=== WORK ITEM ===
The range runs from the line containing "Image resolution: width=940" through the last line of the material below; retype it exactly, leaving out the pictures.

=== RECORDS ===
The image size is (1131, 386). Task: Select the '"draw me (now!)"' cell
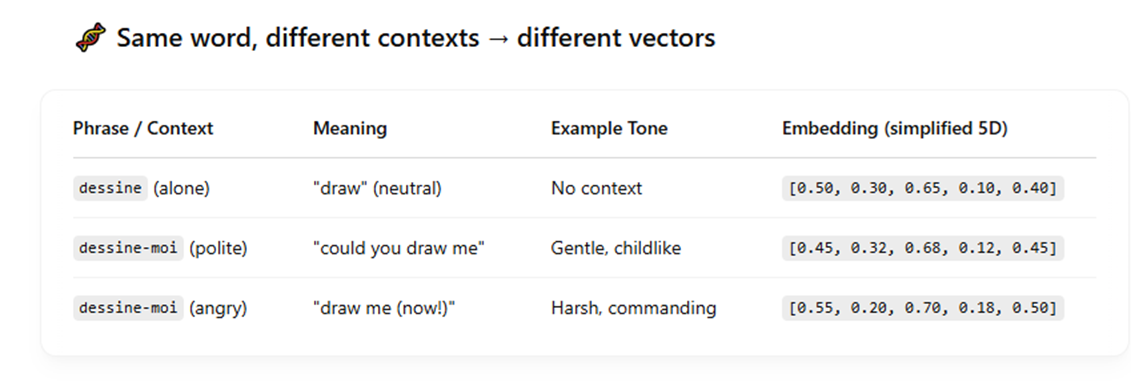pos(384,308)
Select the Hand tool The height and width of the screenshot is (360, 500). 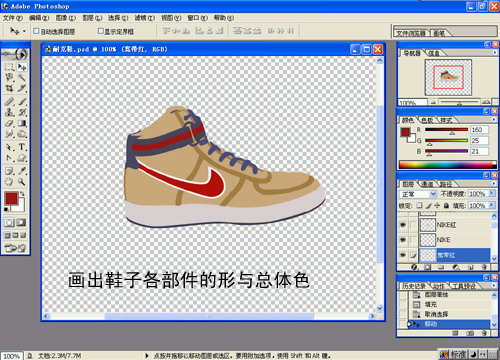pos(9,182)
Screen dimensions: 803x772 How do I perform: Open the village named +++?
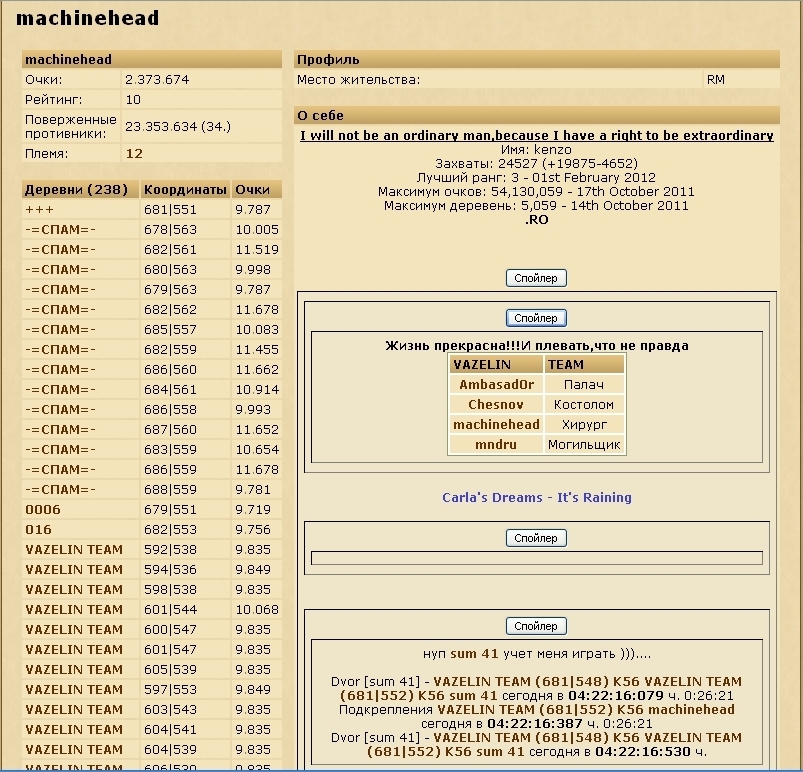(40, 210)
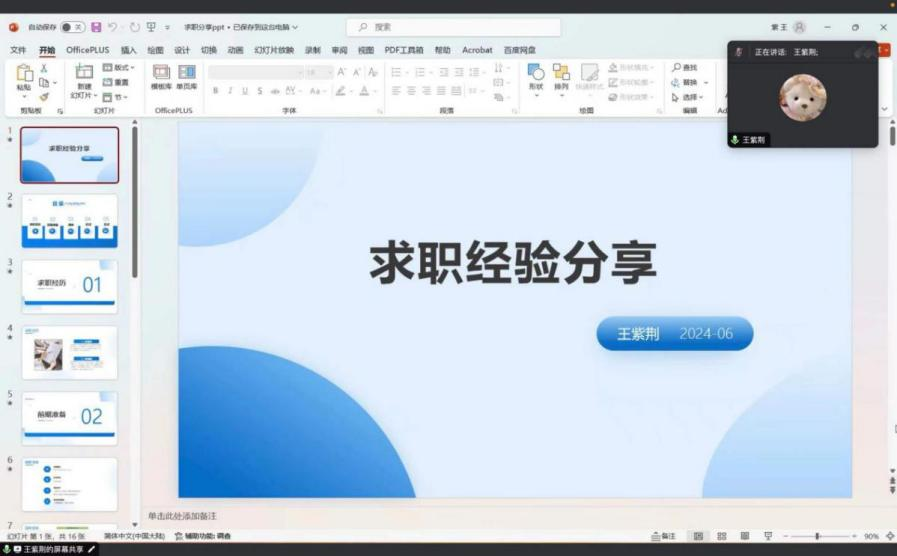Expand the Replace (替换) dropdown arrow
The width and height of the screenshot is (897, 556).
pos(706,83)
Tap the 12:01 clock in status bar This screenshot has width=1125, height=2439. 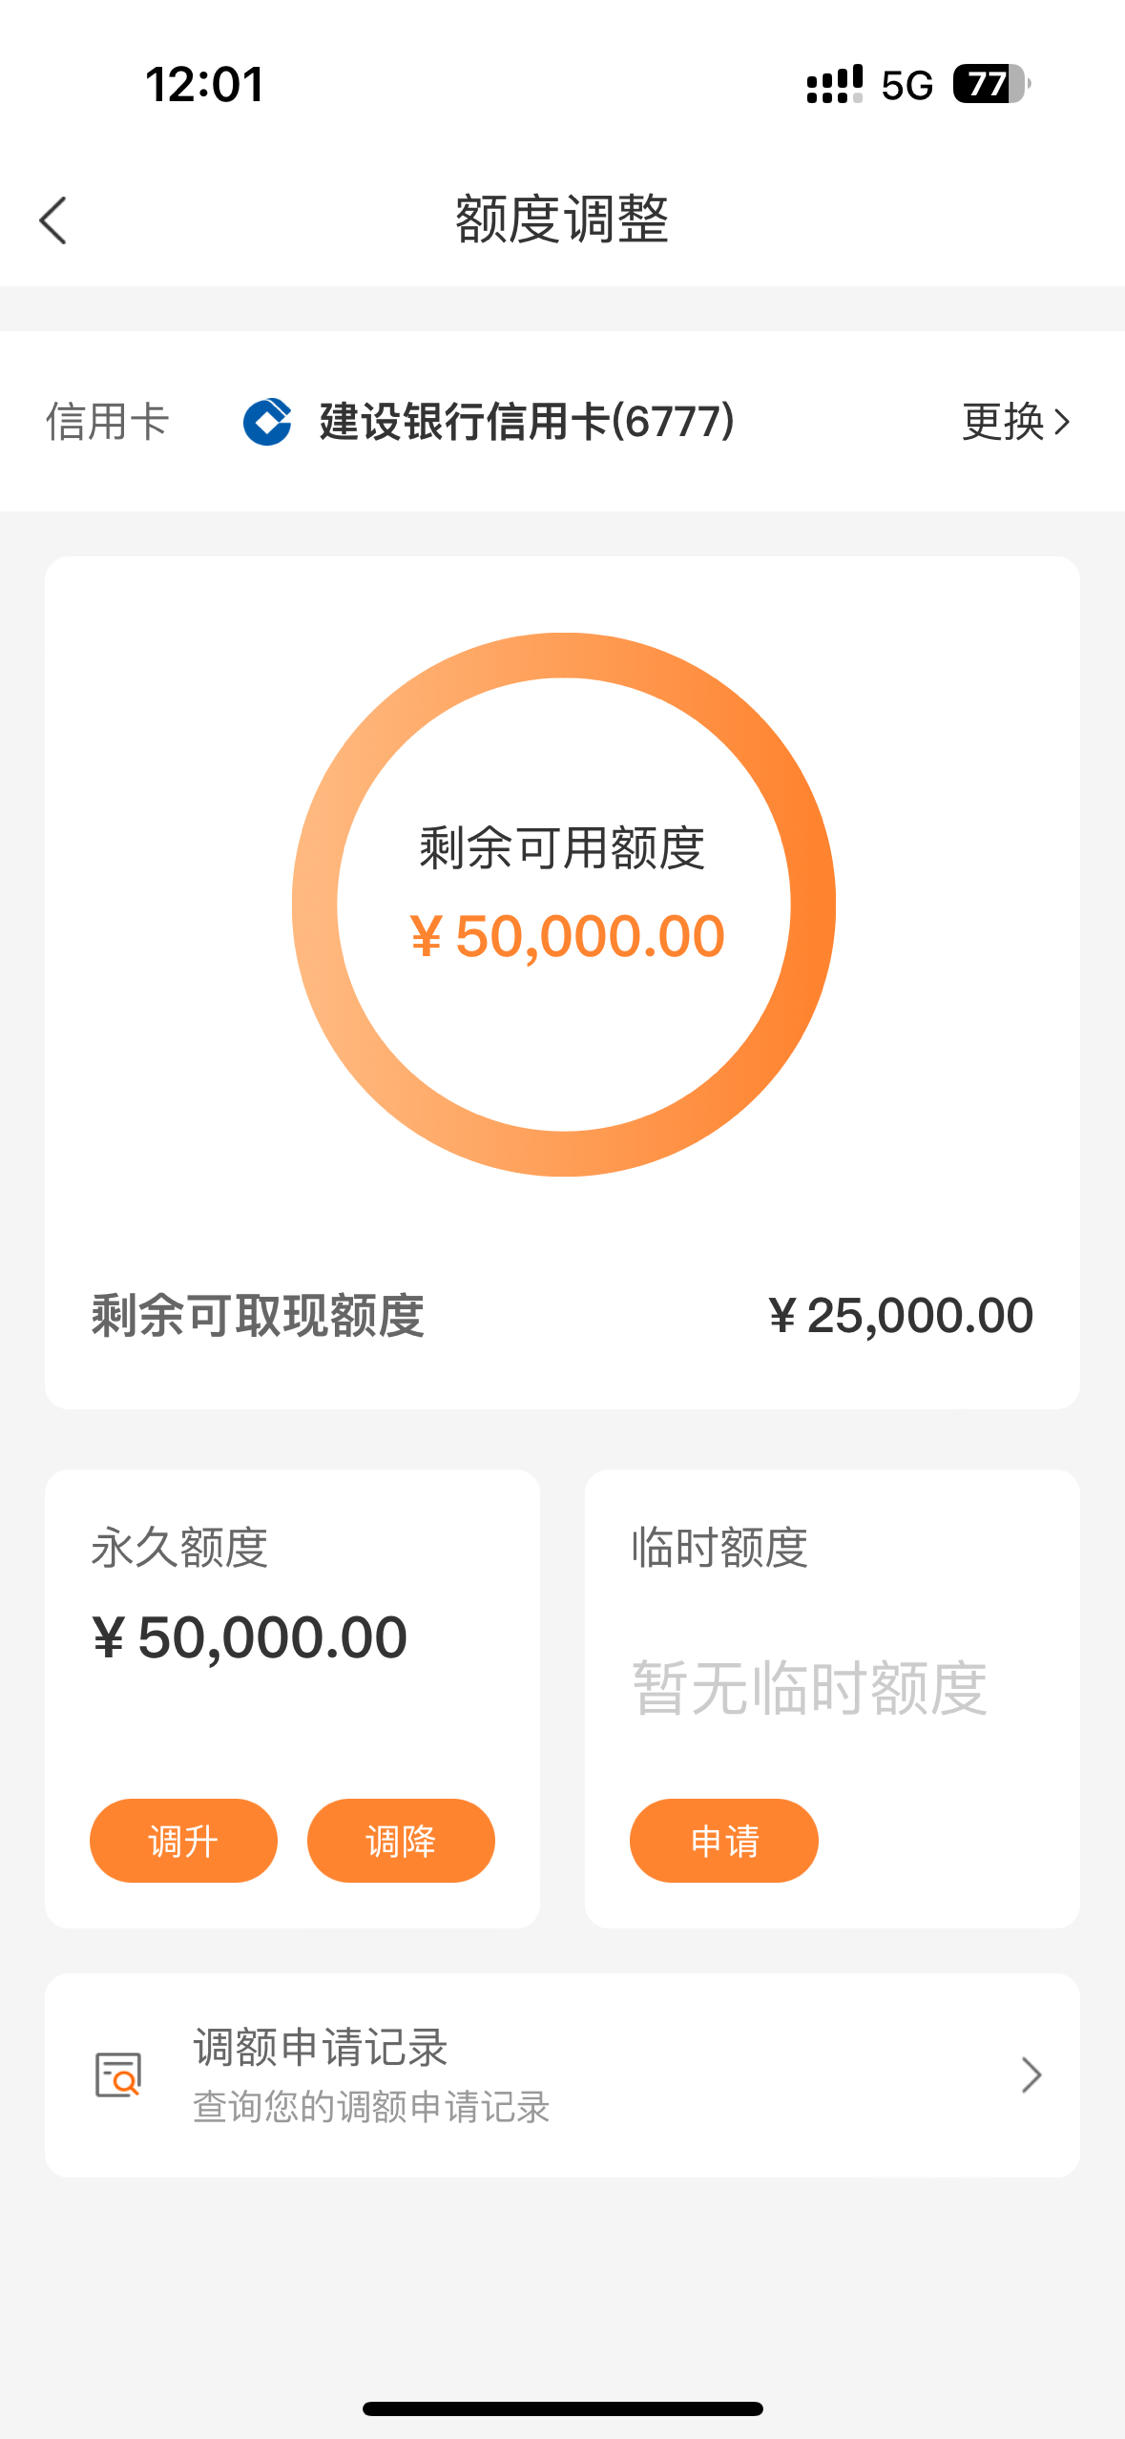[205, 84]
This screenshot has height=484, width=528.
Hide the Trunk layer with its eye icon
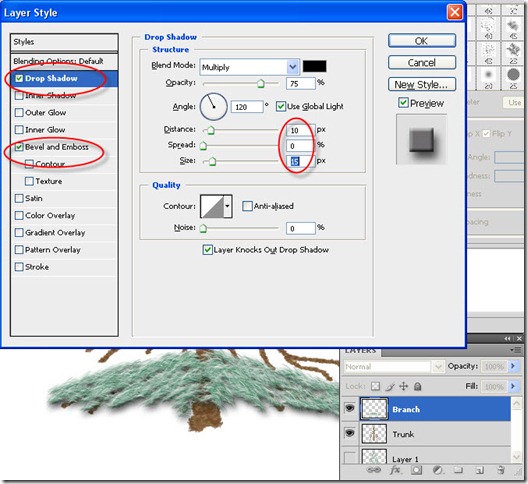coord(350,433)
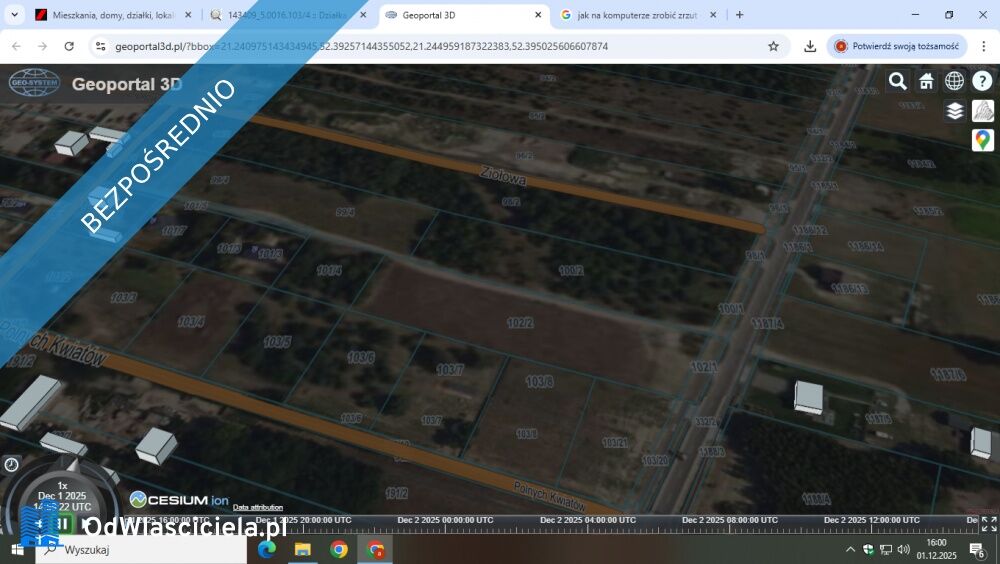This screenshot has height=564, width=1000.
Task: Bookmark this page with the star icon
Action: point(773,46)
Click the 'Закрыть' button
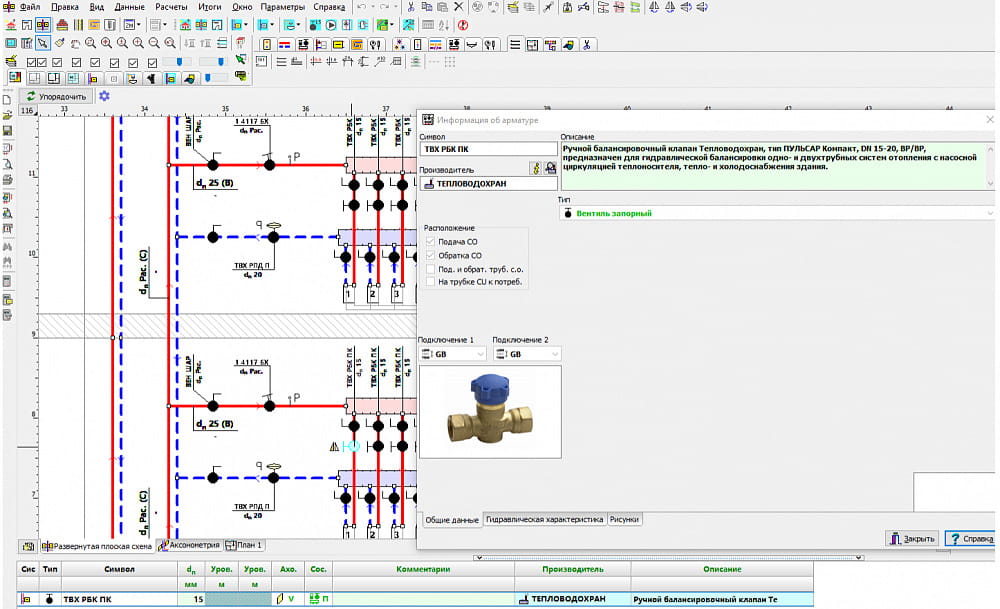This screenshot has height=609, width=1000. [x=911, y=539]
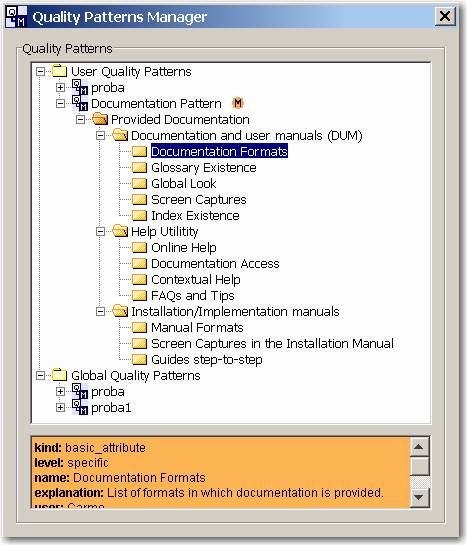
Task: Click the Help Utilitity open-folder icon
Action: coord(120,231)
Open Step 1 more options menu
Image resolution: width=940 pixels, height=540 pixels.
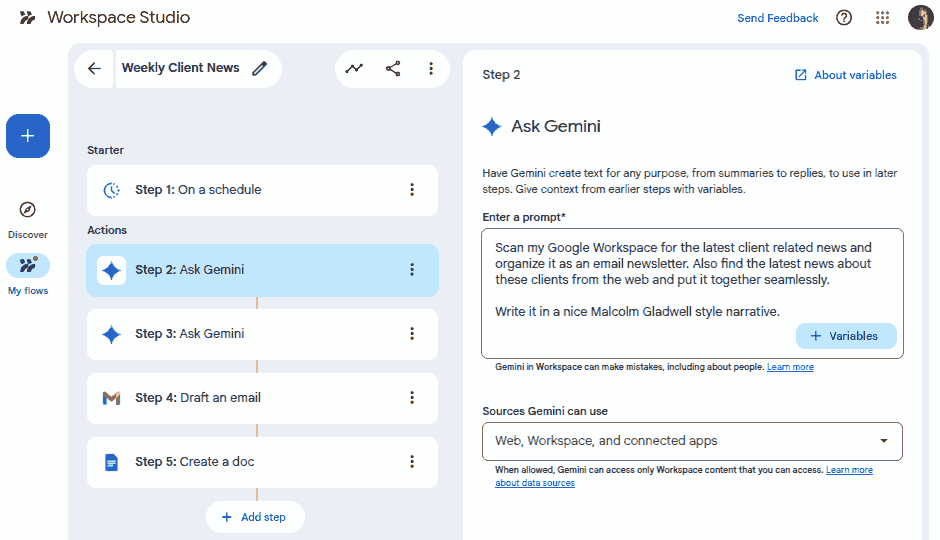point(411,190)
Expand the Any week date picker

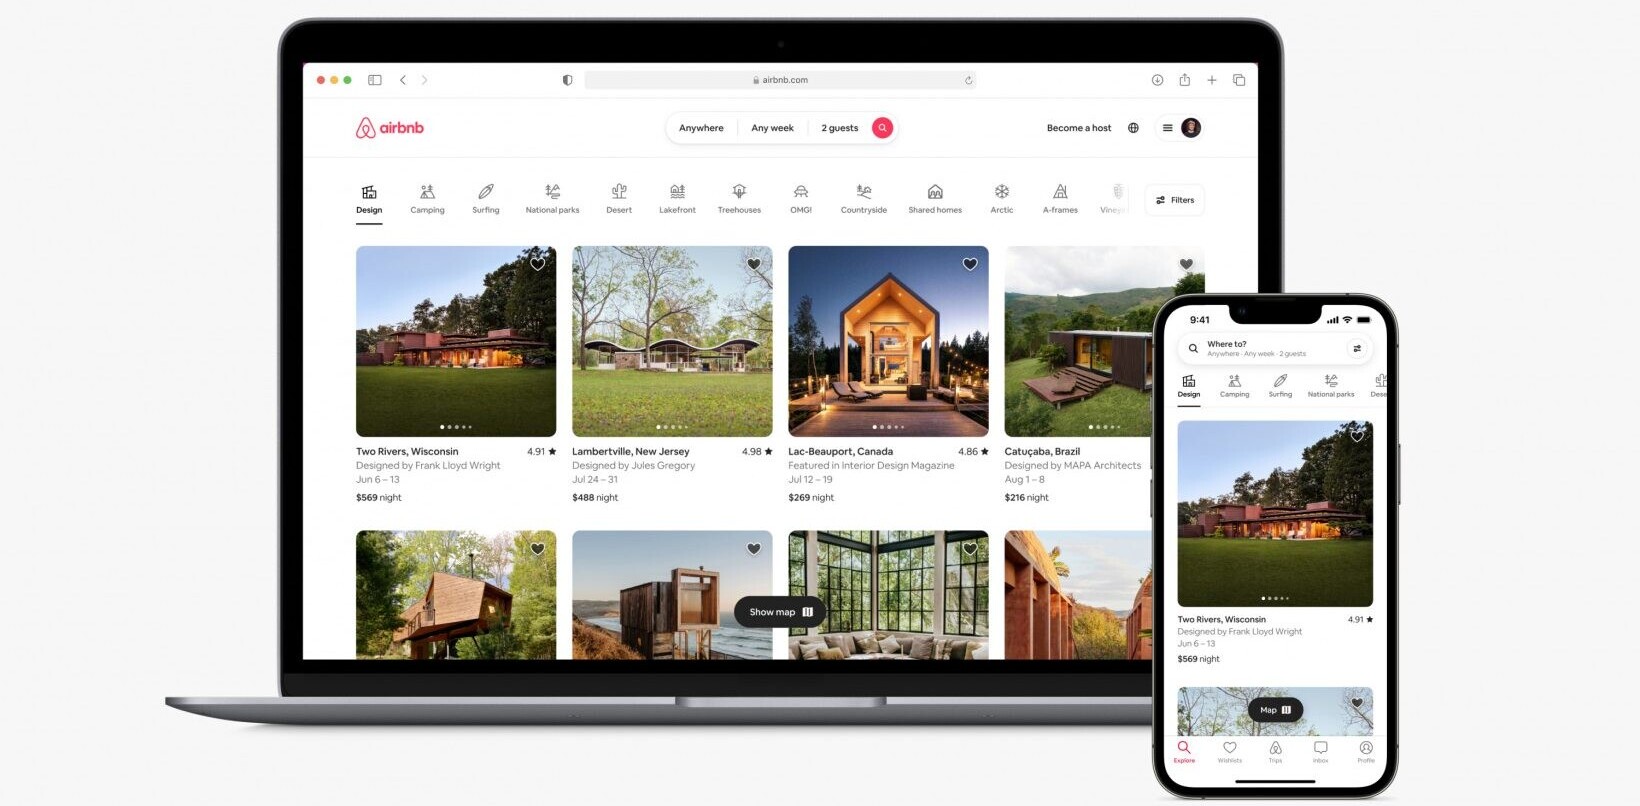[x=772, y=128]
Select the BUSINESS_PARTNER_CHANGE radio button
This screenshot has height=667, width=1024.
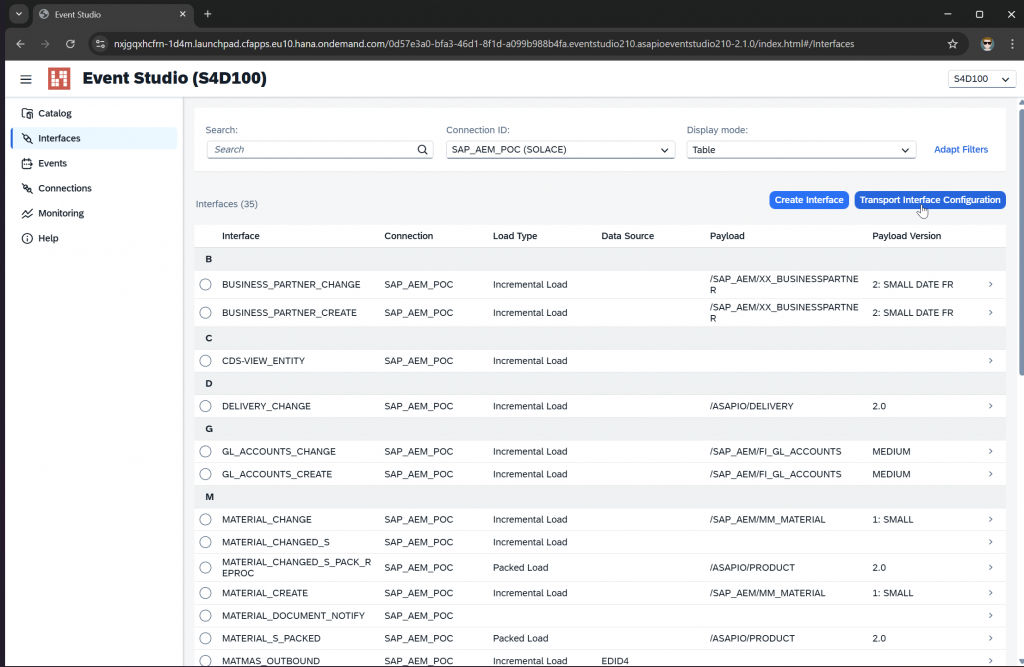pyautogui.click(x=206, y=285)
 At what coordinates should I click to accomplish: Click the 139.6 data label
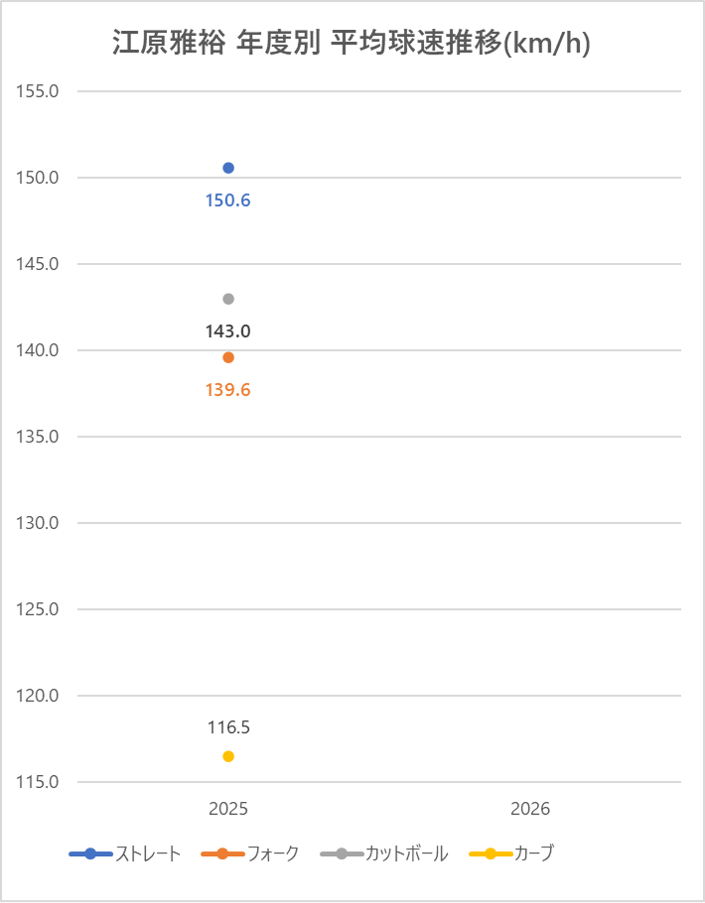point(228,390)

=== TASK RESPONSE ===
Image resolution: width=940 pixels, height=540 pixels.
point(411,190)
Expand the Any week date picker

[x=772, y=128]
Select the BUSINESS_PARTNER_CHANGE radio button
This screenshot has height=667, width=1024.
pyautogui.click(x=206, y=285)
 At what coordinates should I click to accomplish: Click the 139.6 data label
point(228,390)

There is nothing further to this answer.